Bishop Edghill asserted that according to the Guyana Post and Telegraph Act, Chapter 47:01, Regulation 23A, his considered view is “that the licensee acted in contravention of the said Act. . . when it allowed the said programme to be aired on its station.”
In the letter, Bishop Edghill said “there can be no excuse on the part of the licensee that they were unaware of the content, ‘because it was a live programme’,” and Vieira in the said commentary indicated that he had written it two months before it was aired but had problems with its recording.
According to Edghill, “the fact that it was recorded then aired indicates that it was presumptuous, calculated and done with the intent to cause harm even though the licensee is aware of possible sanctions.”
Edghill said further that without presenting in the letter a “full analysis of the content of this inflammatory broadcast,” he would point out “some of the statements that fell way below what could be considered ‘acceptable standards’.”
Edghill then listed certain statements allegedly made by Vieira in the commentary as being “inaccurate, unsubstantiated and misleading.”

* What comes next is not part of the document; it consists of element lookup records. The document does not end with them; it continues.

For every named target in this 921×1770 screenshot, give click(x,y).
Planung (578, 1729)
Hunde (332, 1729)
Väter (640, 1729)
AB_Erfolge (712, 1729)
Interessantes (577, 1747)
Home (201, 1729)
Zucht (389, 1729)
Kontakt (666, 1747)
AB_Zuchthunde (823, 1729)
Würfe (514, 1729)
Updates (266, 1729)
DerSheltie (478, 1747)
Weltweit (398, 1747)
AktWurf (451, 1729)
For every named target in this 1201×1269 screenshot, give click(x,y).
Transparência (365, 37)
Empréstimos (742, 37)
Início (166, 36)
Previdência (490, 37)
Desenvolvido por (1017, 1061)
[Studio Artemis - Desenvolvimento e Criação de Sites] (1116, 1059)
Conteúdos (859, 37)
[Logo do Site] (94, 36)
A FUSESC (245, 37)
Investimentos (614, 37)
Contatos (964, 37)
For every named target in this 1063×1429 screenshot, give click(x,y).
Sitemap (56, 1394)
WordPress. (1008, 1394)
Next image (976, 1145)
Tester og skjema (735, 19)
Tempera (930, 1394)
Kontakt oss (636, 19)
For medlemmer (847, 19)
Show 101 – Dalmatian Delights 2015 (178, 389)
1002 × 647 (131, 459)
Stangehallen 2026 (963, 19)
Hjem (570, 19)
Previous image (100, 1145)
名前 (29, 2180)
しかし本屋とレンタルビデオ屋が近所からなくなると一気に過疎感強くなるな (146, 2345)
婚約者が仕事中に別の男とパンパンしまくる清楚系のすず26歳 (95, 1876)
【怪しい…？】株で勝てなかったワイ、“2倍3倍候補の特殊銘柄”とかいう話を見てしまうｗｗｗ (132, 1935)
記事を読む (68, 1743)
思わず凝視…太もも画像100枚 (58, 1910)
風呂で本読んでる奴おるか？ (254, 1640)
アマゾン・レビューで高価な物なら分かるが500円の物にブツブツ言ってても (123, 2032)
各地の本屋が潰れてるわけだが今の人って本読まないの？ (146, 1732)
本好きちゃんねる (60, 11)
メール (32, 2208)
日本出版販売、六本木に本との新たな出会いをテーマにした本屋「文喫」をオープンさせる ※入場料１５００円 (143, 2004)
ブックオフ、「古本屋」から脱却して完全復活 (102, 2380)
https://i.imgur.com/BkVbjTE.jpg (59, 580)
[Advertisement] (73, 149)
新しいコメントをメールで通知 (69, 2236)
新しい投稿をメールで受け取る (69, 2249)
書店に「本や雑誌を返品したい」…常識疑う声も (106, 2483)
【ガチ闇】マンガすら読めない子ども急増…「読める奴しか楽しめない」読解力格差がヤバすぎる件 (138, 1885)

Edghill said that the statements “are inaccurate, untrue and were designed to damage my reputation.” He cited statements such as `Edghill is financed by Jagdeo’, `Edghill is a henchman for Jagdeo’, `Edghill has been incarcerated for murder and has changed his birth name’ and `Edghill has accepted as a bribe – the Inter Religious Channel’. In the commentary aired on CNS Channel 6, Edghill wrote, the content can create confusion among various religious groups and denominations.
“Further, there is also an attempt to put divisions among the various denominations of the Christian faith by putting various leaders under the microscope and a threat to mete out to them similar treatment of public disgrace as meted out to me by way of this commentary,” Edghill stated in his letter to the ACB.
Edghill also claimed that in the commentary an accusation against a swami “is designed to create offensive feelings to a large section of the public… and can lead to public disorder and religious conflicts.”
Edghill concluded his letter by saying that there is “sufficient basis for the severest form of sanctions to be taken against CNS Channel 6, which according to the ACB regulations, are suspension or revocation of the licence. “I pray that you will carry out your statutory responsibility with due care and a sense of responsibility,” Edghill added.
CNS Channel 6 has been taken before the ACB on previous occasions most famously when a caller on one of its programmes issued a threat against President Bharrat Jagdeo. The channel was eventually suspended from the air by the ACB for four months.